Agus Gumiwang menuturkan, Kementerian Perindustrian juga akan mengawal aspirasi yang dibawa oleh 19 perusahaan asal Korea Selatan sampai kesepakatan terbaik untuk kedua belah pihak dapat diambil. “Karena investasi itu, kan, pada dasarnya win-win. Indonesia harus win, juga investor dalam hal ini Korea juga harus win. Jadi pertemuan tadi sangat positif, sangat baik. Karena paling tidak kantor kami bisa mengetahui dan bisa diinformasikan terhadap apa saja yang menjadi hambatan di lapangan,” ujarnya, usai menjamu para delegasi pengusaha Korea Selatan.

Perlu Konsistensi Kebijakan

Direktur Eksekutif Center of Economic and Law Studies (Celios), Bhima Yudhistira, memberi catatan penting yang perlu diperhatikan oleh pemerintah saat berunding dengan para investor Korea Selatan. Pertama, terkait kepastian kebijakan yang telah lama menjadi catatan buruk pemerintah.

Ia mencontohkan inkonsistensi kebijakan terhadap kendaraan listrik yang menurutnya merugikan investor asal Korea Selatan. Pada Mei tahun lalu, pemerintah lewat Peraturan Menteri Keuangan Nomor 9 tahun 2024 tiba-tiba membolehkan mobil listrik yang diimpor secara utuh dan dirakit di negara asal (Completely Built Up/CBU).

Hal ini menguntungkan perusahaan otomotif asal Cina, seperti BYD, yang bisa mendapatkan insentif impor CBU meski baru berkomintmen mendirikan pabrik di Subang, Jawa Barat.

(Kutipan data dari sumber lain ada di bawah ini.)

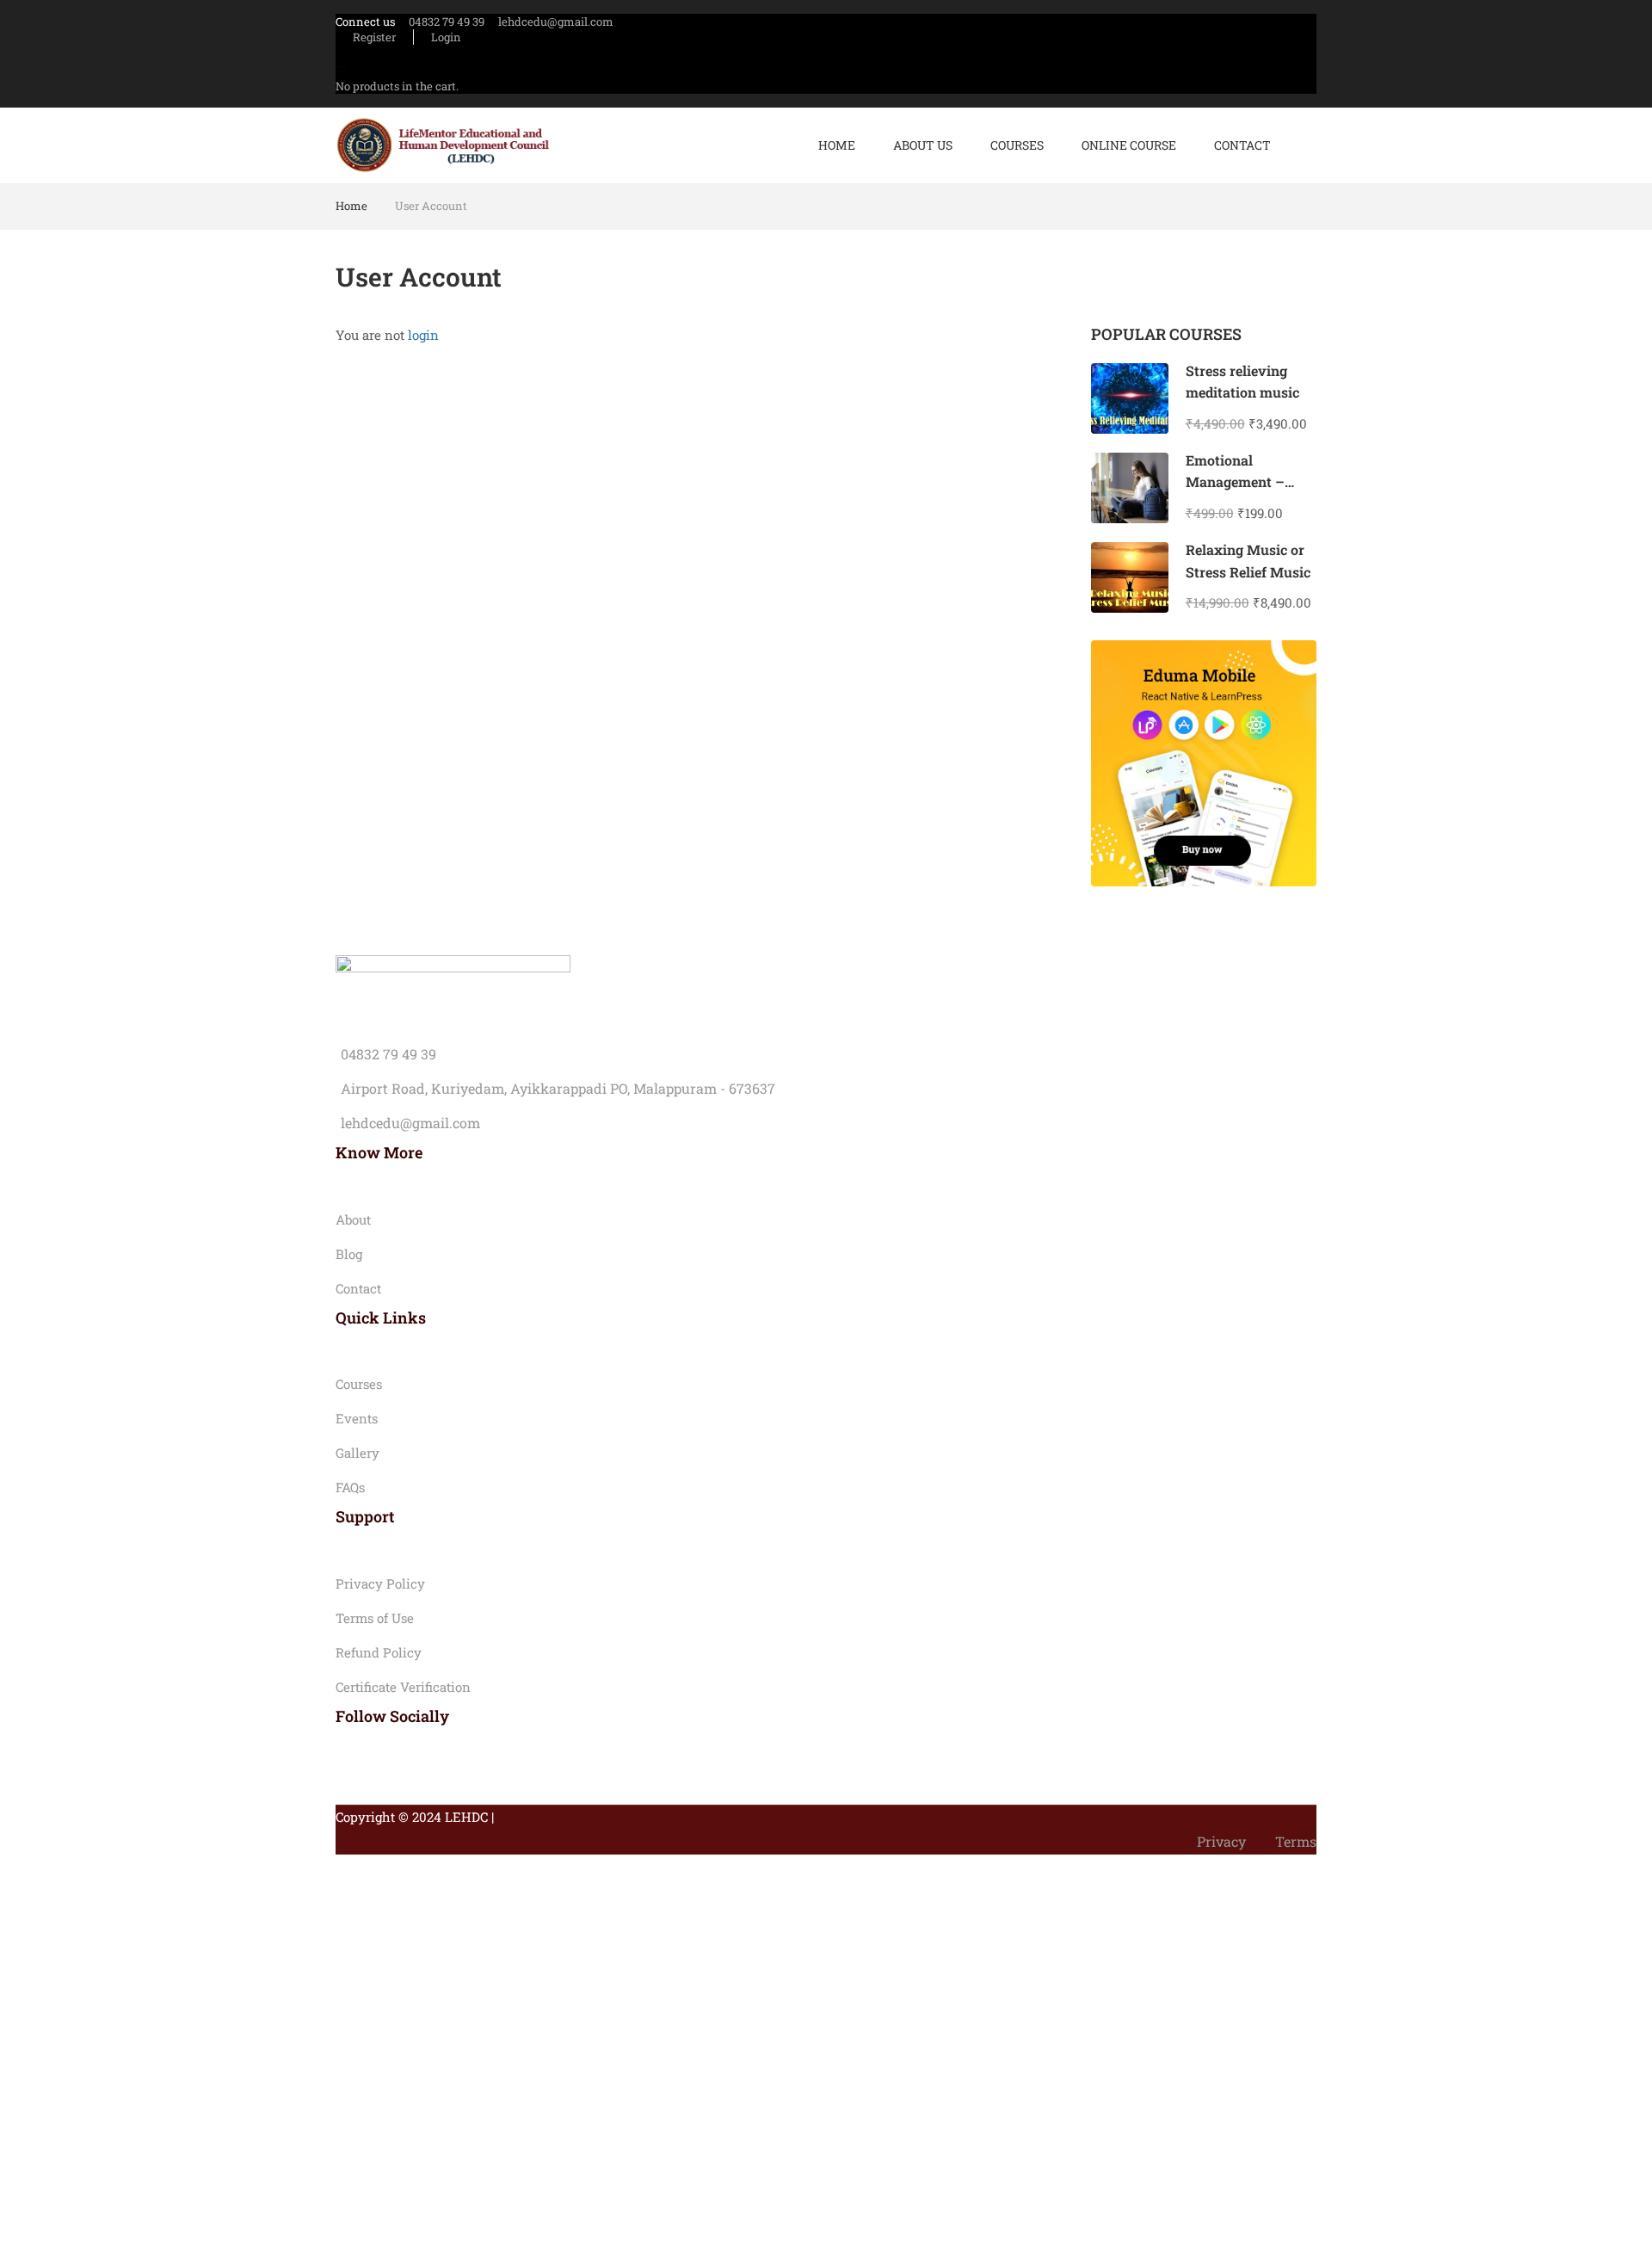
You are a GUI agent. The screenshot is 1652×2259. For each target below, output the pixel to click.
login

Padahal, saat itu perusahaan asal Korea Selatan, Hyundai, telah lebih dulu menunjukkan komitmen investasinya lewat pembangunan pabrik di Karawang.

Belum lagi, pabrik Hyundai juga menggunakan bahan baku baterai yang rencananya akan dipasok oleh LG Energy Solution. “Belajar dari LG kemarin, yang paling penting adalah kepastian kebijakannya. Karena kan LG ini kan salah satunya juga kecewa karena mobil listrik dari Cina mendapatkan insentif pajak yang lebih besar daripada mobil dari Korea Selatan” ucap saat dihubungi Tirto, Selasa (29/4/2025).

Tak kalah penting, sambung Bhima, pemerintah juga harus cermat membaca peluang soal tren bisnis yang terjadi di tiap sektor dan lebih tangkas dalam mengakomodasi kebutuhan para pemilik modal. Misalnya, soal tuntutan dekarbonisasi di sektor industri berat seperti besi dan baja hingga serta dorongan untuk transisi ke energi yang lebih bersih.

Sebab, kendati sistem ekonomi dan investasi Korea Selatan juga berkiblat pada Amerika Serikat, namun komitmen mereka untuk meninggalkan energi fosil jauh lebih besar.

“Hyundai itu batal membeli aluminium dari kawasan industri hijau di Kalimantan Utara, karena mereka (kawasan industri) masih menggunakan pembangkit batu bara. Sedangkan Korea Selatan adopsi untuk energi hijaunya cukup besar. Samsung, LG, Hyundai, itu punya komitmen penurunan emisi yang ambisius,” tambah Bhima.

Apa yang disampaikan Bhima soal komitmen energi Korea Selatan bersih tak berlebihan. EcoPro, perusahaan asal Korea Selatan yang bergerak di bidang baterai kendaraan listrik, menyampaikan keinginannya untuk mengembangkan fasilitas produksi katoda—lanjutan dari investasi smelter nikel mereka di Morowali—dengan penggunaan energi hijau seperti surya dan bioenergi.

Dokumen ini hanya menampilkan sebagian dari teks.